東京商工リサーチは4月26日、 電力小売販売を主力とする企業(新電力専業企業)212社の2021年の業績動向をまとめた。2021年の決算(1月期―12月期)は赤字が56.3%と半数を超え、前期(同24.1%)から大幅に上昇した。
最新期決算で3期連続比較が可能な137社の売上高の合計は1兆8699億円で、前期比2348億円増(14.3%増)となった。「電力小売自由化で、大手電力会社から顧客を争奪しながら新電力市場を拡大、売上を伸ばした」としている。一方、当期利益の合計(対象139社)は593億円の赤字。前期の326億円の黒字から大幅に落ち込んだ。「2021年1月以降の電力需給ひっ迫で、調達価格の高騰が影響、利益を押し下げた」とした。
最新期の損益が判明した181社中、黒字79社。赤字は102社(56.3%)。赤字企業は、前期(2020年)が24.1%(178社中、43社)、前々期が29.6%(155社中、46社)だったが、最新期は半数以上が赤字に転落した。「自前の発電施設や固定価格の調達先を持たず、JPEXへの取引依存度が高い新電力ほど事業環境が悪化し、利益確保が難しかった」と分析した。
2021年以降に経営破たんした新電力15社は、すべて専業企業。東京商工リサーチは「採算悪化による事業撤退は、他に事業の柱を持つ併営組に対し、一本足打法の新電力専業企業にとって死活問題に直結する」と指摘。
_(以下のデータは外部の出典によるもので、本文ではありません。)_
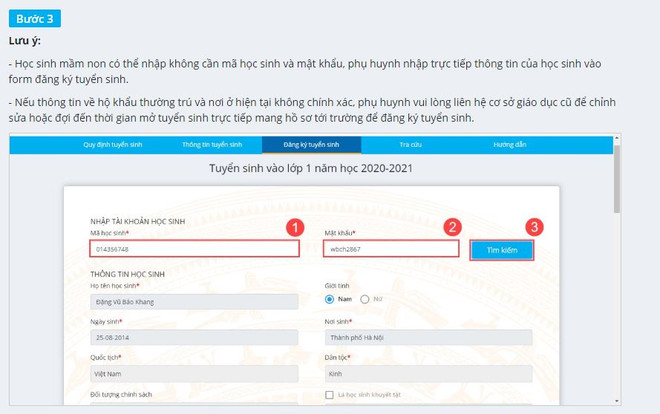Click the red number 1 marker
Image resolution: width=660 pixels, height=414 pixels.
[294, 227]

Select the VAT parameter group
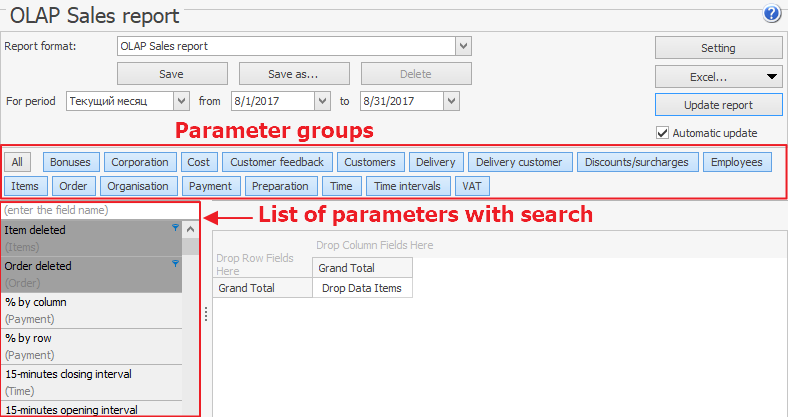[x=472, y=186]

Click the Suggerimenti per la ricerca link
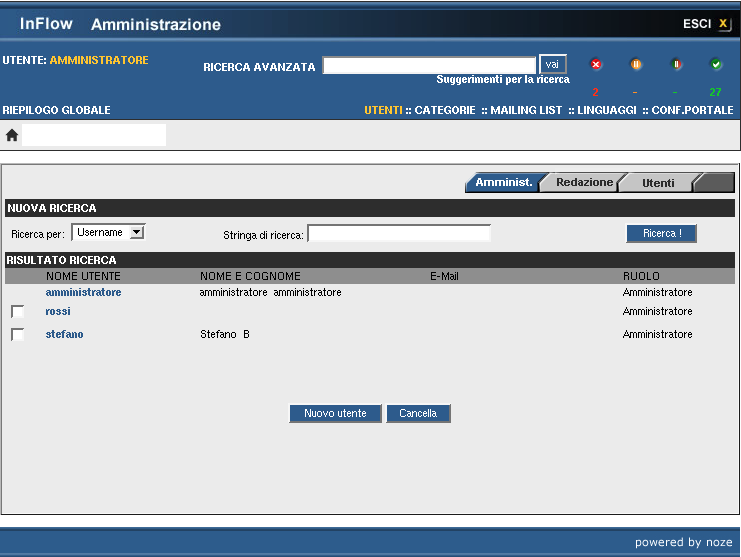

「調達コストの高騰が続く局面で〝電気を安く仕入れ、高く販売する〟ビジネスモデルが崩壊したことで、利ざや商法に頼る新電力ほど根底が揺らいでいる」とし、ウクライナ危機によるエネルギー価格の高騰など事業環境の劣悪化は避けられず「新電力業界は淘汰リスクが高まり、大きな岐路に立たされている」とした。